Yes!" added Dagobert, with an exasperation impossible to describe; "the
daughters of Marshal Simon are in the power of the Marquis d'Aigrigny and
his band, and I hesitate to attempt their rescue, for fear of the
galleys!  The galleys!" added he, with a convulsive burst of laughter;
"what do I care for the galleys?  Can they send a corpse there?  If this
last attempt fail, shall I not have the right to blow my brains out?--Put
the iron in the fire, my boy--quick! time presses--and strike while the
iron's hot!"

"But your son goes with you!" exclaimed Frances, with a cry of maternal
despair.  Then rising, she threw herself at the feet of Dagobert, and
said: "If you are arrested, he will be arrested also."

"To escape the galleys, he will do as I do.  I have two pistols."

"And without you--without him," cried the unhappy mother, extending her
hands in supplication, "what will become of me?"

"You are right--I was too selfish," said Dagobert.  "I will go alone."

"You shall not go alone, father," replied Agricola.

"But your mother?"

"Mother Bunch sees what is passing; she will go to Mr. Hardy, my master,
and tell him all.  He is the most generous of men, and my mother will
have food and shelter for the rest of her days."
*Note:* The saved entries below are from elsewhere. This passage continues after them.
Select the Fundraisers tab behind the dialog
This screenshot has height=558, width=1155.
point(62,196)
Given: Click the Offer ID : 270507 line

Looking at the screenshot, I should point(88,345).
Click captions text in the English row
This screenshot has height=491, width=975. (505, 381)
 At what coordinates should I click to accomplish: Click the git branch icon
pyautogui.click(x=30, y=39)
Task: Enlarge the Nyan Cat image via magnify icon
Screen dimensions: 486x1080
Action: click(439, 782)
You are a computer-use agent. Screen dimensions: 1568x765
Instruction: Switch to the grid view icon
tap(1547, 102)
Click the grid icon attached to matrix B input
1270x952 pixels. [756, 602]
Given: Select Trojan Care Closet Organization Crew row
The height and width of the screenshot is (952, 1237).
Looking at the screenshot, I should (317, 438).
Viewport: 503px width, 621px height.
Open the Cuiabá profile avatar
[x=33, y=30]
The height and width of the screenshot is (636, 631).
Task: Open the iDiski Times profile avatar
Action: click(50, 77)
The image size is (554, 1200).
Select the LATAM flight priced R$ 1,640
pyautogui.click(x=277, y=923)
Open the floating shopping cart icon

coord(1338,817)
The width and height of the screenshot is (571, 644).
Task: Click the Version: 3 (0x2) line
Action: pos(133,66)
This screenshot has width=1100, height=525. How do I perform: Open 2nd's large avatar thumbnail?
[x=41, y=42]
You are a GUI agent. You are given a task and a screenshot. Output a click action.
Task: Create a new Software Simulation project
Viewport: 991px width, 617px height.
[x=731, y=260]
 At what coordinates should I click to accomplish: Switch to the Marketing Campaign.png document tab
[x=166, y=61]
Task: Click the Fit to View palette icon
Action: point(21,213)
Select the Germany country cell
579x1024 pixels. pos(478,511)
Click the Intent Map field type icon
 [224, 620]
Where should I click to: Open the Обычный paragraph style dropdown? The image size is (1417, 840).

"And I am the cause of all!" cried Frances, wringing her hands in
despair.  "Punish me, oh, heaven! for it is my fault.  I gave up those
children.  I shall be punished by the death of my child!"

"Agricola, you shall not go with me--I forbid it!" said Dagobert,
clasping his son closely to his breast.

"What! when I have pointed out the danger, am I to be the first to shrink
from it? you cannot think thus lowly of me, father!  Have I not also some
one to deliver?  The good, the generous Mdlle. de Cardoville, who tried
to save me from a prison, is a captive in her turn.  I will follow you,
father.  It is my right, my duty, my determination."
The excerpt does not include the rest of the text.